The article clearly enraged Graham.
"You tell your buddies not to call me either," the voicemail continued. "It's on. If you think for one minute you're going to pull this crap and you're going to walk away from it, you're nuts."
She also went after Walters online, insulting him in post after post.
"At least 15 different Facebook posts over several days, attacking me and making all sorts of accusations... false accusations.... against me and my reporting," Walters said. "I haven't had that happen [before]."
He reached out to Graham repeatedly, asking for her to name a specific complaint she had about the story. She didn't offer one.
KREM reached out as well. Graham still did not name any specific problem with the article and said she is not giving interviews to Spokane press. She also did not offer comment on a Washington Post article on her attacks.The only member of the media the Spokane lawmaker has spoken to since the voicemail was made public appears to be a TV reporter in Seattle.
Her posts on Facebook seem to accuse Walters of minimizing the issue of human trafficking. In early August, Walters wrote an extensive report on that topic, in which professional anti-trafficking advocates said conspiracy-rooted panic has in fact made their jobs more difficult.
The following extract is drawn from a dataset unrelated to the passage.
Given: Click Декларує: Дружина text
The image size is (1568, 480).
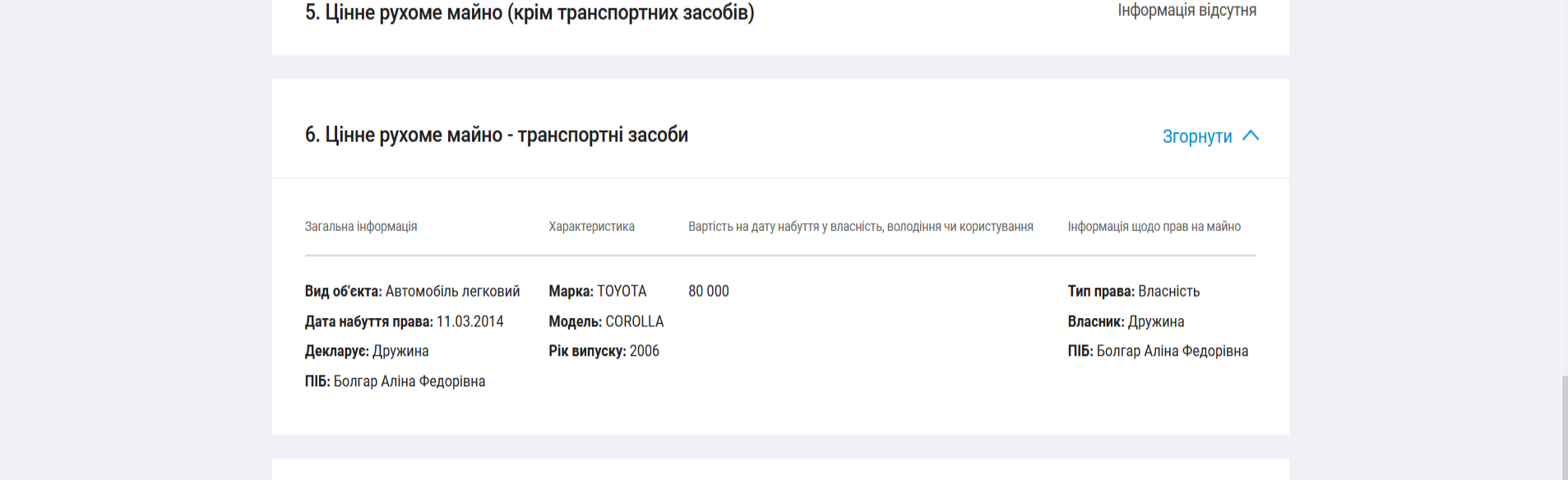Looking at the screenshot, I should tap(366, 351).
"It's unfair to suggest that I am dismissive of... what she went through with her sister, because I've written about that before," Walters said. "And it's unfair to suggest that I'm dismissive of the issue of human trafficking because part of the reason why I write these sorts of things is to make sure that people understand the bulk of the reality of human trafficking, as opposed to just seizing upon the most horrifying anecdotes."
Walters says the reaction to his story is also indicative of a general decline in trust for traditional media, and that to combat that, journalists will need to start more aggressively and transparently defending their reporting.
"We're going to have to, more and more, show our receipts and show our work," he said. "Respond saying, 'OK: Here's what we wrote. Here's why we wrote it. Here's the evidence.'"
The Inlander published the full 78-minute long interview between Walters and Graham.